## Quoted passage
>> Begin
Joseph
Time Limit: 2000/1000 MS (Java/Others) Memory Limit: 65536/32768 K (Java/Others)
Total Submission(s): 3428 Accepted Submission(s): 1989
Problem Description
The Joseph’s problem is notoriously known. For those who are not familiar with the original problem: from among n people, numbered 1, 2, . . ., n, standing in circle every mth is going to be executed and only the life of the last remaining person will be saved. Joseph was smart enough to choose the position of the last remaining person, thus saving his life to give us the message about the incident. For example when n = 6 and m = 5 then the people will be executed in the order 5, 4, 6, 2, 3 and 1 will be saved.
Suppose that there are k good guys and k bad guys. In the circle the first k are good guys and the last k bad guys. You have to determine such minimal m that all the bad guys will be executed before the first good guy.
Input
The input file consists of separate lines containing k. The last line in the input file contains 0. You can suppose that 0 < k < 14.
>> End
## Data listing
>> Begin
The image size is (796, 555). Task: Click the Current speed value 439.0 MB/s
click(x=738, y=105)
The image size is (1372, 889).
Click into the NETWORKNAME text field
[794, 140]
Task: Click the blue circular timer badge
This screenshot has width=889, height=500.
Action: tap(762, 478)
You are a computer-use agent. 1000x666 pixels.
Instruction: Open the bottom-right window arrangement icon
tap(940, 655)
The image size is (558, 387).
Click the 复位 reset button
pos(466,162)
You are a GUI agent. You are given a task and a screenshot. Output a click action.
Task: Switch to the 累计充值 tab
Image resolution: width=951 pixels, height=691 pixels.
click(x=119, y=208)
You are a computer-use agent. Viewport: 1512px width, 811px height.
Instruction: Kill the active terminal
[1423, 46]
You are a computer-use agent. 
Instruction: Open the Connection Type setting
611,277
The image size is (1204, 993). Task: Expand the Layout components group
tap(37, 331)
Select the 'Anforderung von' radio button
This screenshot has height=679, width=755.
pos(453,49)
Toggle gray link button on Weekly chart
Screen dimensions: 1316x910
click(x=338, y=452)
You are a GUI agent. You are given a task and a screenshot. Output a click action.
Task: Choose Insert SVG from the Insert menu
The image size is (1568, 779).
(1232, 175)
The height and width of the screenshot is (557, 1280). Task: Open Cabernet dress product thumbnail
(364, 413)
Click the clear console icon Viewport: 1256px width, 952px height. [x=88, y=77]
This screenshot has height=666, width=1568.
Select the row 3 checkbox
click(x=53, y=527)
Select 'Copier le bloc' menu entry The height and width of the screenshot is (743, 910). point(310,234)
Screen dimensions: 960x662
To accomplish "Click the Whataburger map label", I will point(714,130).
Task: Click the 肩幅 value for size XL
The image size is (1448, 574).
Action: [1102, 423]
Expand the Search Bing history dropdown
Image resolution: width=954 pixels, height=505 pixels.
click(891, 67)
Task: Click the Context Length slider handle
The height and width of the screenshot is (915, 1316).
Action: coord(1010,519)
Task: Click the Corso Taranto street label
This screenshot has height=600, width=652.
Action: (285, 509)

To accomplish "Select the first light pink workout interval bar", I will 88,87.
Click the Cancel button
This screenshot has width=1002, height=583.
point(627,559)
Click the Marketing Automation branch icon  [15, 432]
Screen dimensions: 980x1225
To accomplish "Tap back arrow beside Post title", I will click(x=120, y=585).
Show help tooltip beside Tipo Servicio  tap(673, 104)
>> End
## What you will do
A. Decide whether each statement agrees with the Joseph problem statement above, answering yes or no and quoting the words of the text that settle it. (i) In the example with n = 6 and m = 5, person 1 is the one saved. (ii) The bad guys occupy the first k places in the circle. (iii) The value of k may be as large as 14.
B. Condense the paragraph of the Joseph problem statement that begins "The Joseph’s problem is notoriously known" into a short bulleted list that keeps its main facts.
C. List every figure in the Joseph problem statement's two lines between the title "Joseph" and the heading "Problem Description", along with what each figure measures.

## Results of the tasks
A.
(i) Yes: "1 will be saved"
(ii) No: "the first k are good guys and the last k bad guys"
(iii) No: "0 < k < 14"

B.
- n people, numbered 1 to n, stand in a circle.
- Every mth person is executed, and only the last one remaining is saved.
- Joseph chose the last remaining position and so survived to tell of the incident.
- Example: with n = 6 and m = 5, the execution order is 5, 4, 6, 2, 3, and person 1 is saved.

C.
- Time limit: 2000/1000 MS (Java/Others)
- Memory limit: 65536/32768 K (Java/Others)
- Total submissions: 3428
- Accepted submissions: 1989